What to work on => Please reproduce the entries below exactly from the line holding "Where should I" through the last line, both included, and omit any pictures.

Screenshot grounding data =>
>>>>
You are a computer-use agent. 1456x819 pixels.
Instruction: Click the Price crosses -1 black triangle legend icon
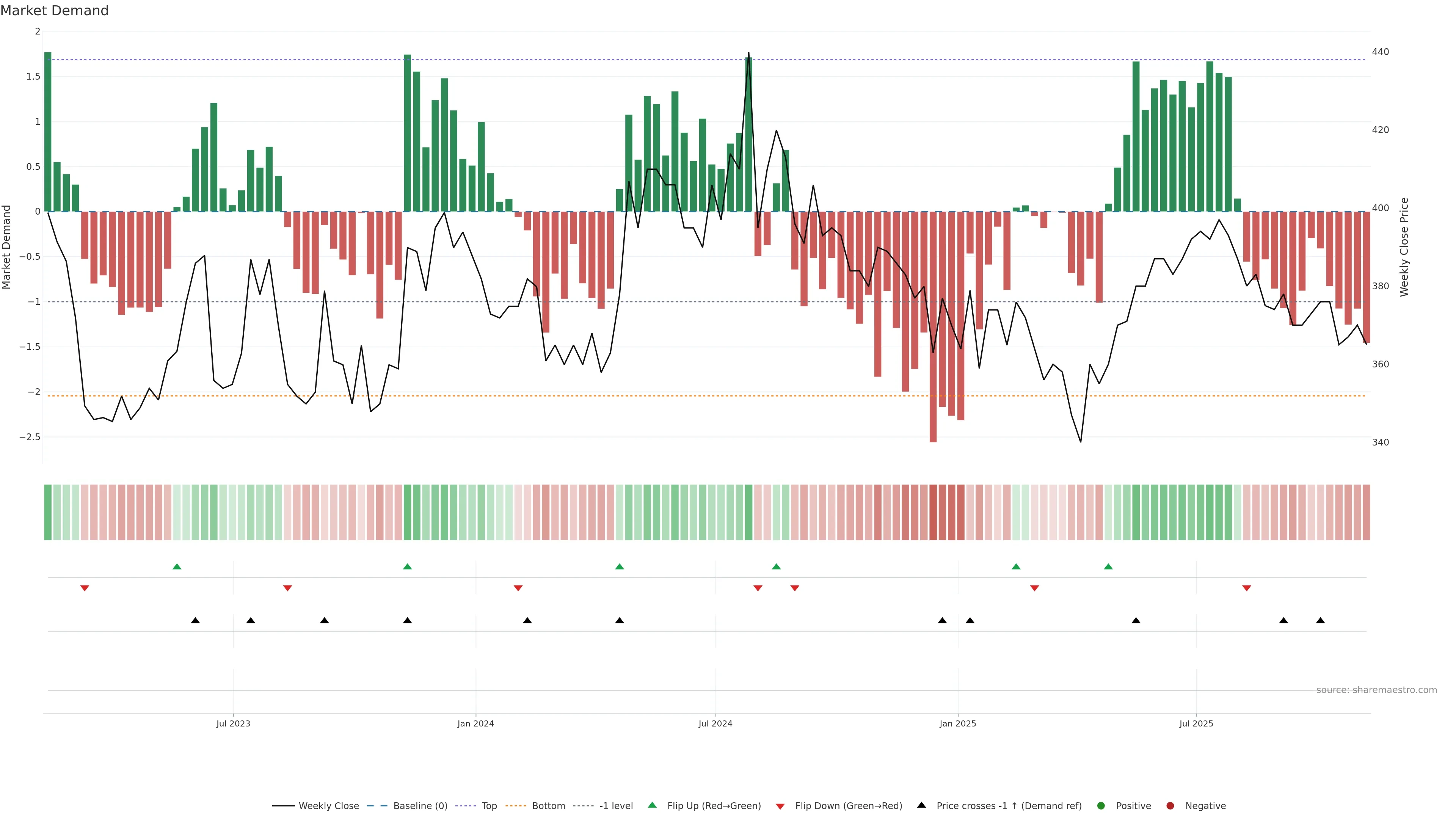(x=921, y=805)
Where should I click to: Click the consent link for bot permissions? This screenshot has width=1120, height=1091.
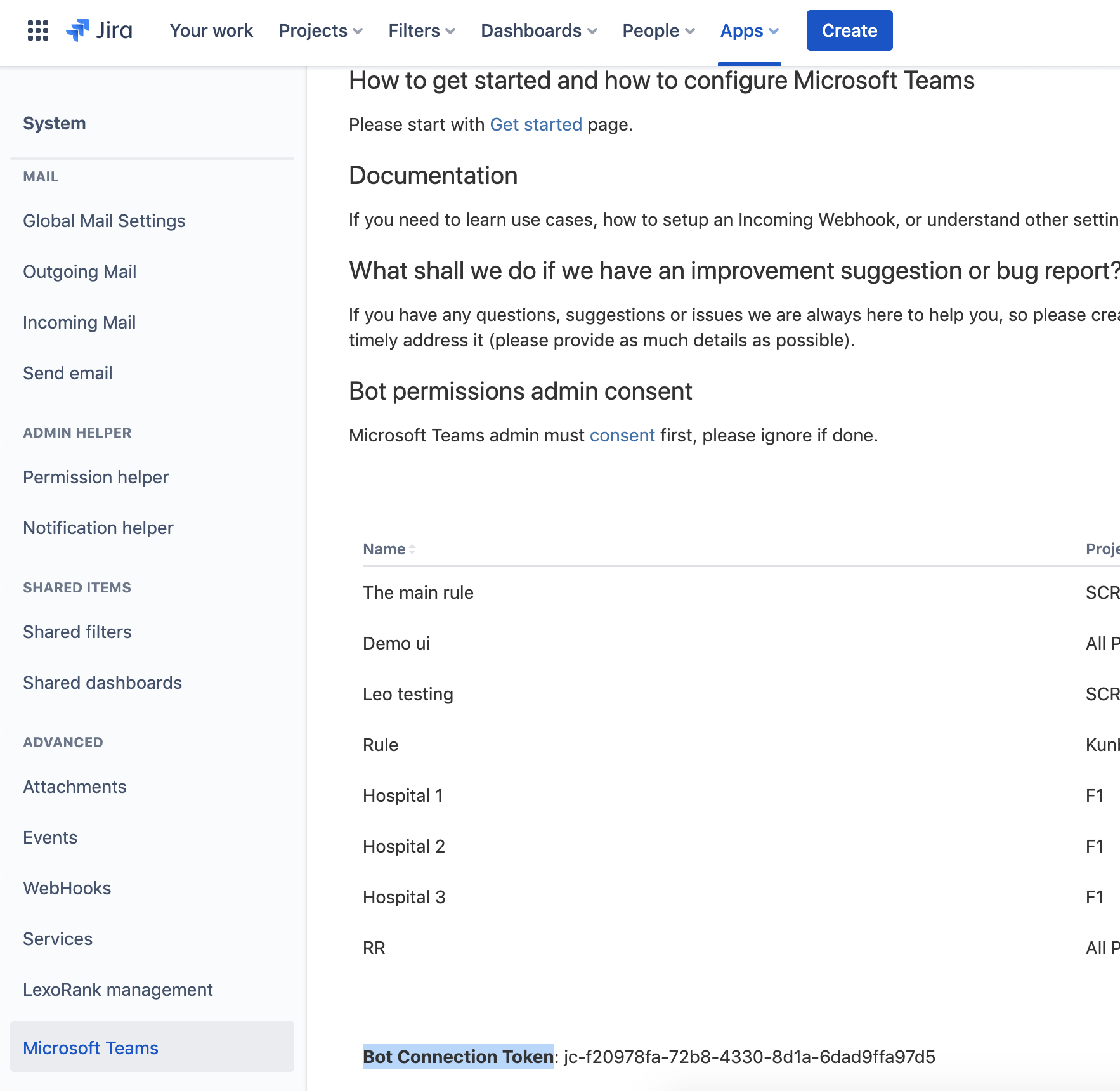(622, 435)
<<<<
Final answer =>
Where should I click to: Click the consent link for bot permissions? This screenshot has width=1120, height=1091.
(622, 435)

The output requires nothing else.